Somewhere along the way, we all came to the realisation that bioinformatics was the way to go both professionally and personally and so the site changed focus. Matt, our resident web security paranoiac, Greg suggested a switch to the Drupal CMS (having trialled both PHP-Nuke and MyPHPPortal; more early incarnations) and so the contemporary site was born. People began to sign up. From around the world! A community was born. I believe that there are currently something over 4 000 registrations in the user database – many of whom are probably real people.
You may not even have noticed, but the front page articles on Nodalpoint are actually posts from user blogs. Greg made this decision a few years ago as a way of keeping the content fresh. Of course this was before the rise and rise of the wiki – something that Greg added at Nodal in 2005 – and before even the rise of the blog. A lot of people cut their teeth by blogging at Nodalpoint before migrating to WordPress, Blogger, their own hosted blogs or the multitude of other options now available.
We’ve seen a lot of changes over the years in Linux, open-source software and the Web. Perhaps the key one is that people now have far more choice in where to base their online activities, many of which are easily aggregated and integrated using web 2.0 technologies.
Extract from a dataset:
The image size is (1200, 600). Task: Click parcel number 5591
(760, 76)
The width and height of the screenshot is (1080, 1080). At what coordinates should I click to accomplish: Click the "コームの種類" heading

Nodalpoint is somewhat quieter these days as a result but for a while, it was one of the major bioinformatics news portals on the web; something of which we are all quietly proud I think. We learned a lot about online communities too. If you build it they will come, but they need something to do when they arrive.
Though quieter now, Nodal is far from inactive. I encourage you to keep posting there and in particular, to make use of the wiki. It’s open to anyone with a Nodal account and provides a great space for collaborative ideas and projects.
Happy (sort of) birthday Nodalpoint.